Это, если хотите, краткий пересказ всех выпусков предыдущего сезона. Дальше можно не смотреть. Вы не потеряете ровным счётом ничего, так что давайте, переключайте канал и продолжайте заниматься своими делами. Набивать кишки, гонять лысого, спрашивать у детишек, как прошёл день в школе, – или чем вы там, ублюдки, обычно развлекаетесь, хрен вас знает. Возражать не буду.

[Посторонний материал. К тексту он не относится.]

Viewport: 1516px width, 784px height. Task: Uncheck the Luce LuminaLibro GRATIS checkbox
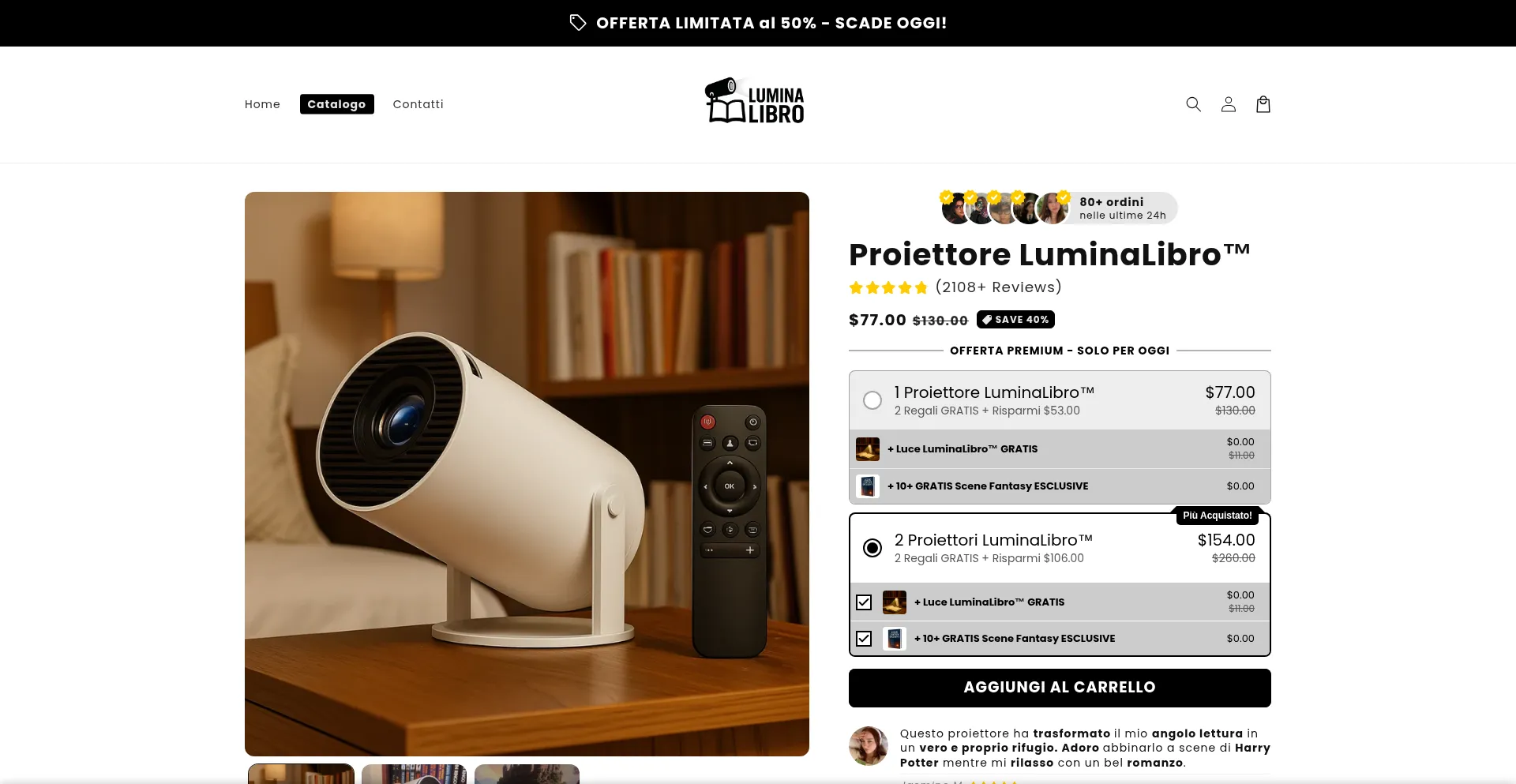[x=864, y=602]
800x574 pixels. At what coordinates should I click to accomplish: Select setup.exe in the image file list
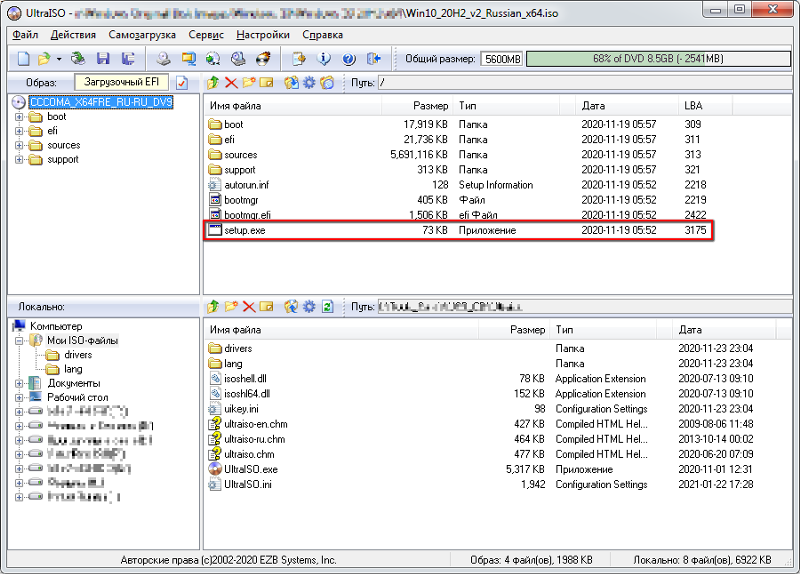(245, 230)
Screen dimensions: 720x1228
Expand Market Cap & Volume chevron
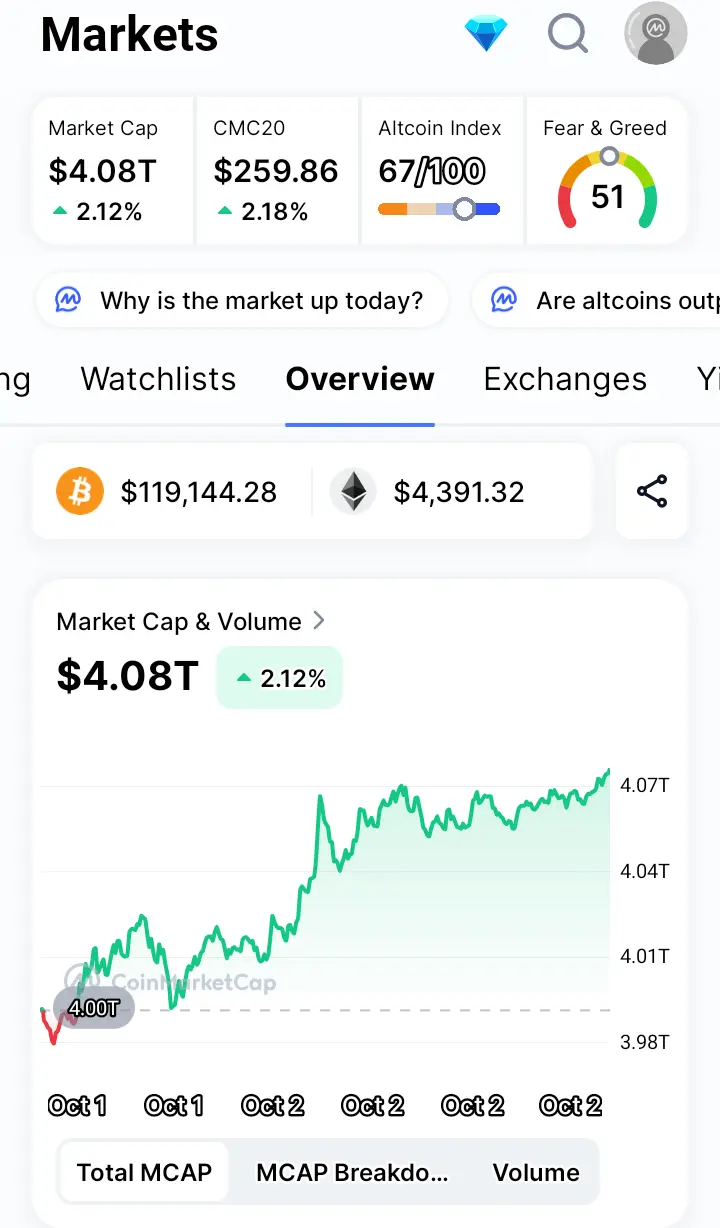319,621
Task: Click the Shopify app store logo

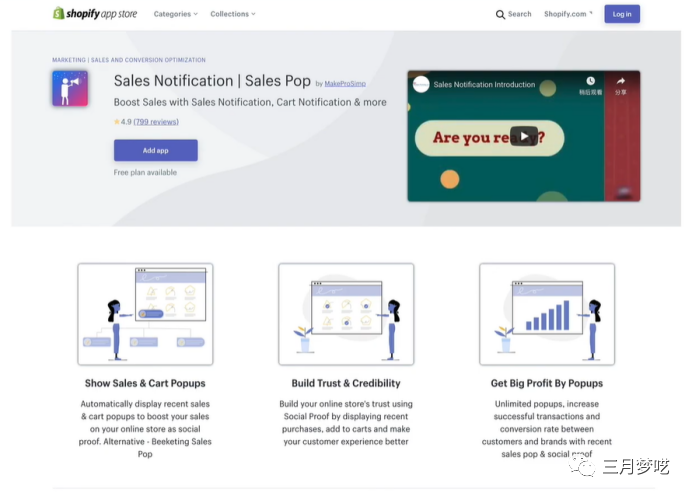Action: [97, 14]
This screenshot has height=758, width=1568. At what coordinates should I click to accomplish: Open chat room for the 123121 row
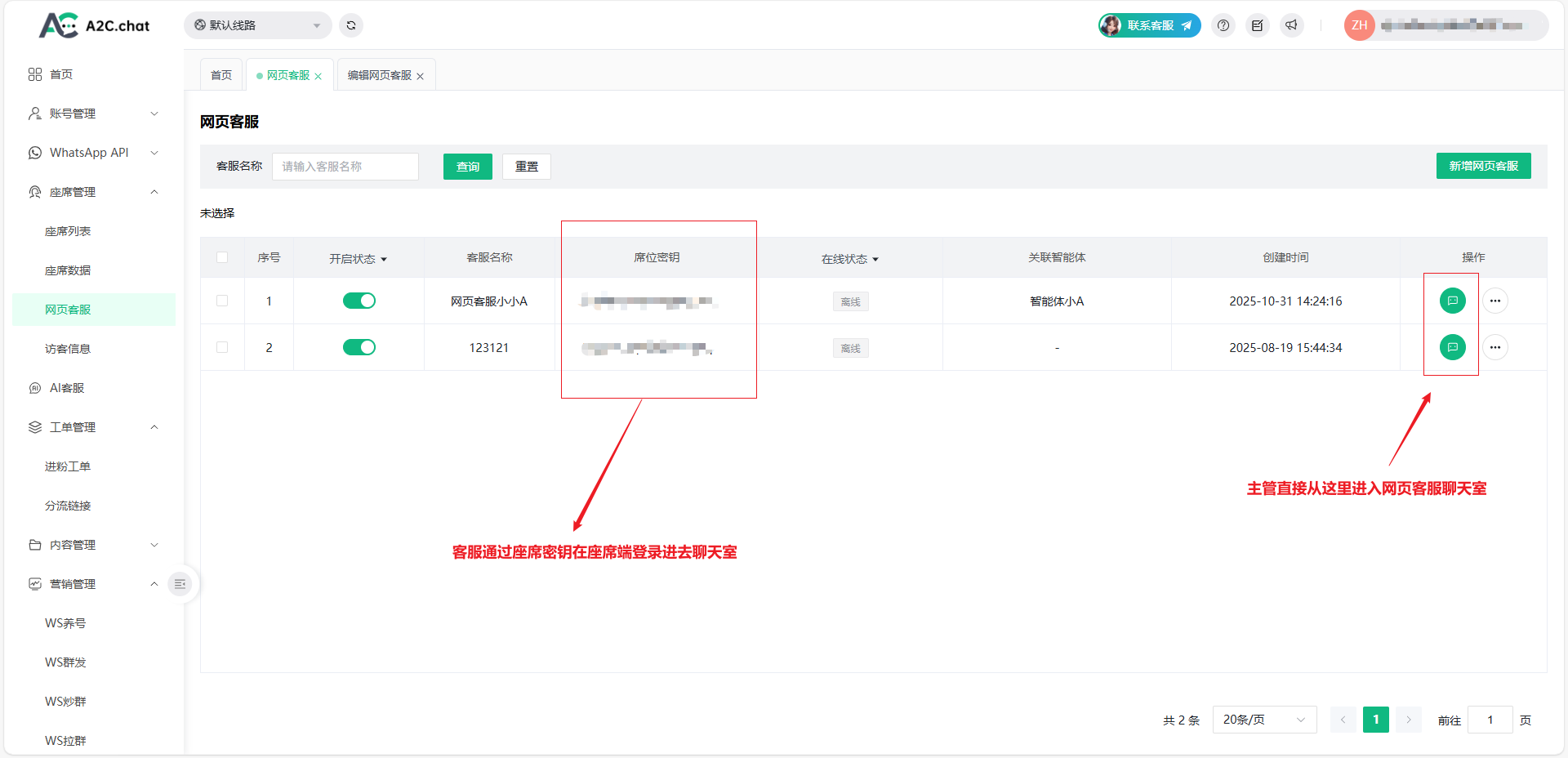(x=1452, y=347)
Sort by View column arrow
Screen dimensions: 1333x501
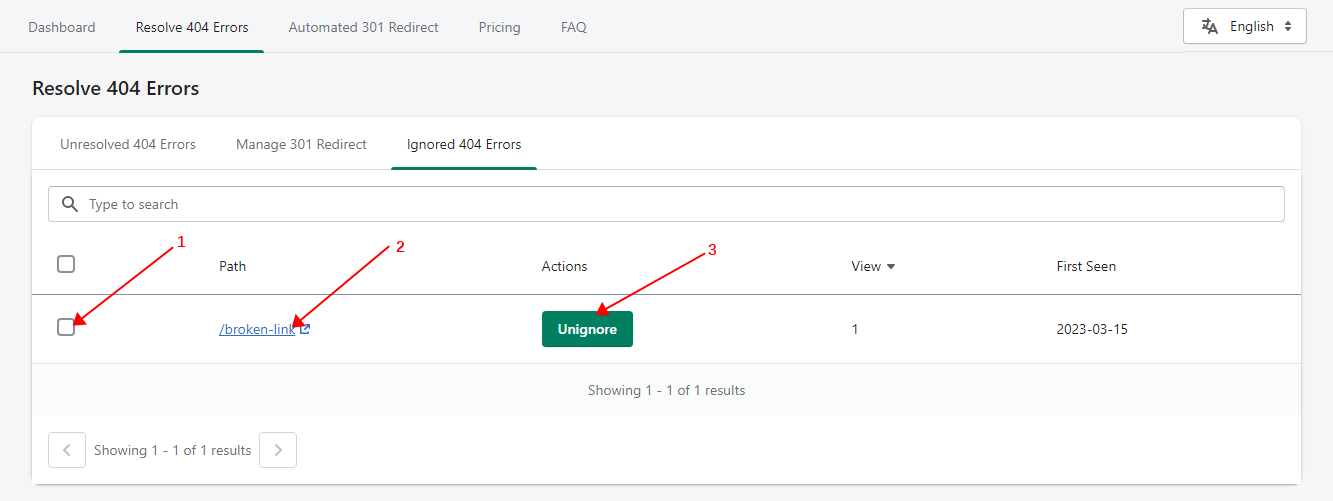890,267
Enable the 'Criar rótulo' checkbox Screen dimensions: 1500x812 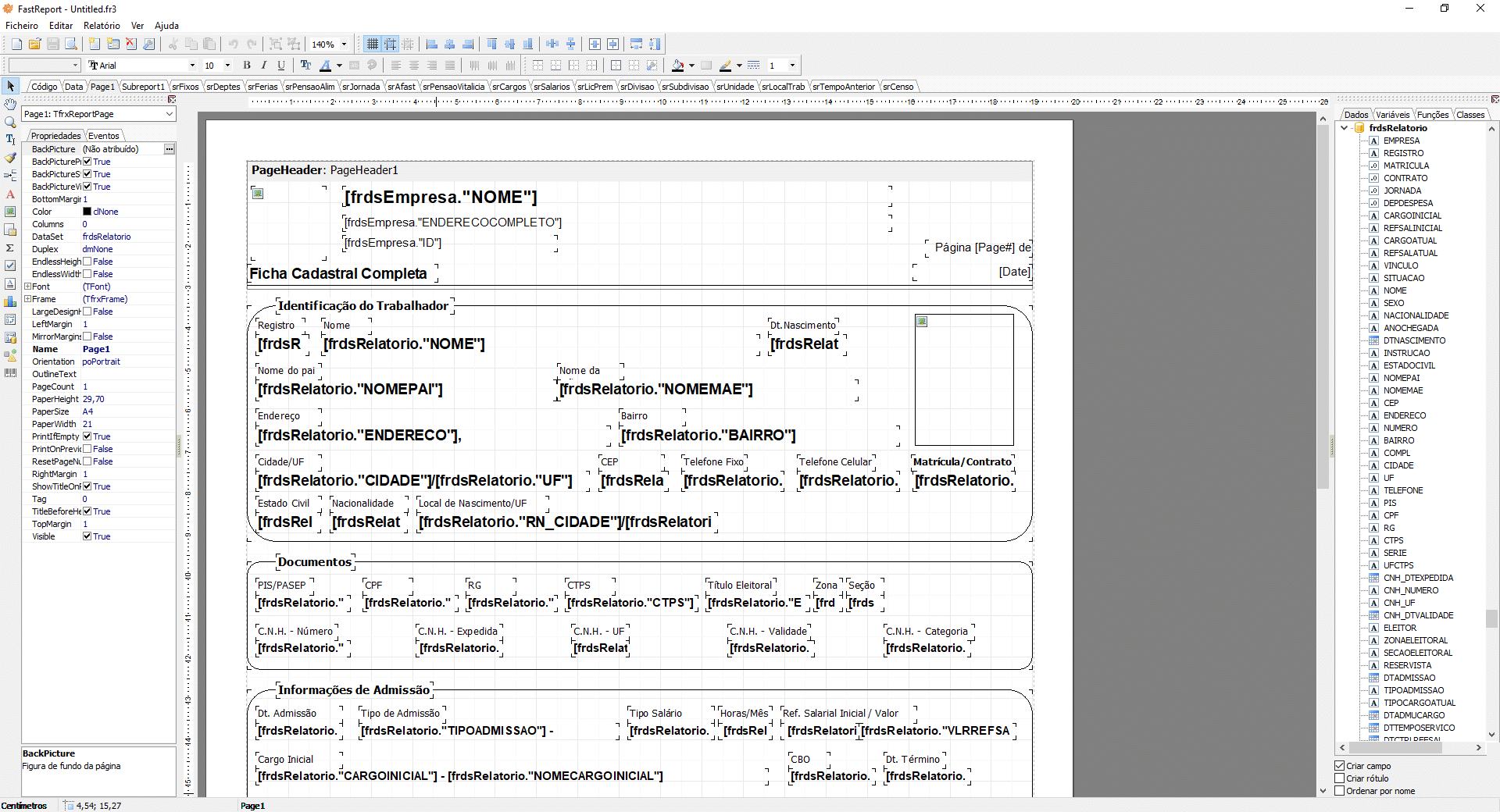1340,778
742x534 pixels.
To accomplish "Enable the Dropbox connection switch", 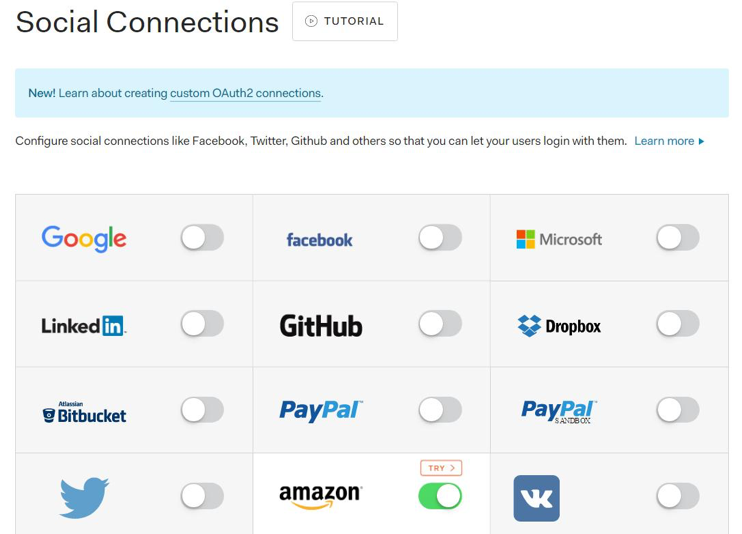I will [x=677, y=323].
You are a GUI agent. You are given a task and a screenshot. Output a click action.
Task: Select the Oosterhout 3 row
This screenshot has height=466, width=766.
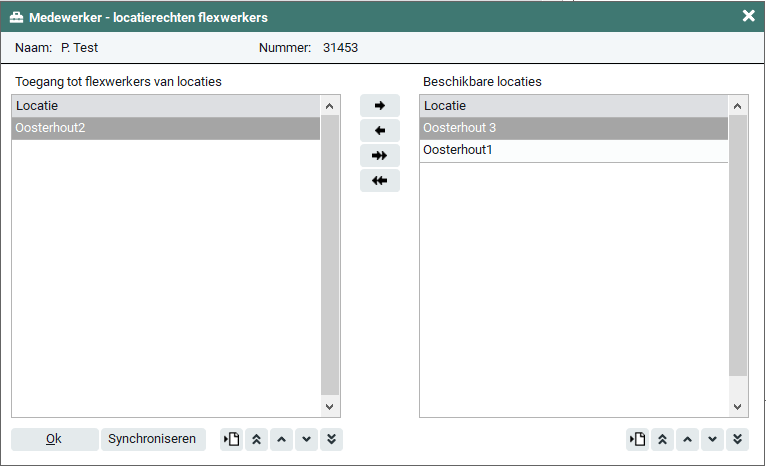point(572,128)
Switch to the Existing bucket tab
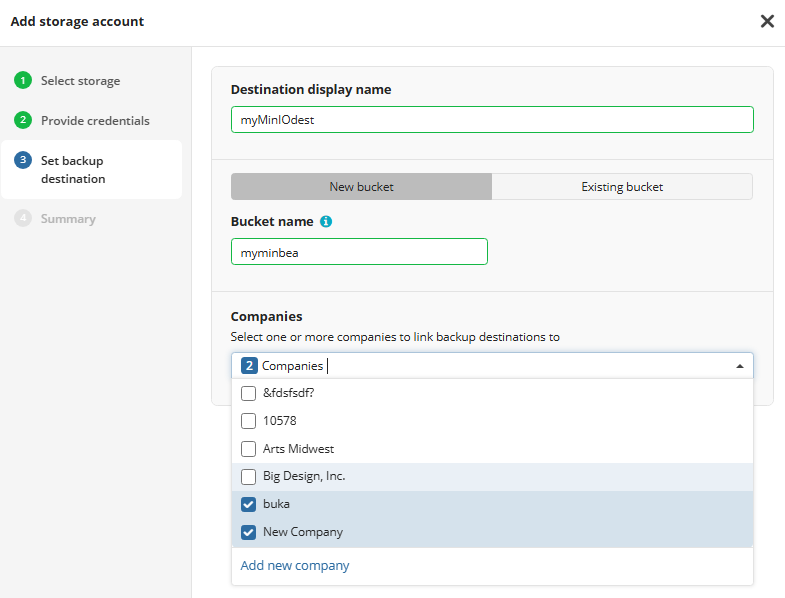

Самым стойким и преданным фанатам, вытерпевшим миллиард выпусков нашей тягомотины и оставшимся в добром здравии, – привет.
Те, кто смотрел прошлые серии, в курсе, чем кончилась моя затея. Всем остальным с прискорбием сообщаю: ничего не вышло. Меня скрутили охранники, выбили из рук нож, дали пинка под зад и вышвырнули обратно в светлое будущее, в смысле, на улицу, куда ж ещё? Кстати, получилось странно: я думал, они вызовут полицию или бригаду санитаров. Был готов к тому, что меня затолкают в машину скорой помощи, врубят мигалки – потребуют объяснить, какого чёрта произошло, почему мне вдруг понадобилась смерть, да ещё и такая паршивая.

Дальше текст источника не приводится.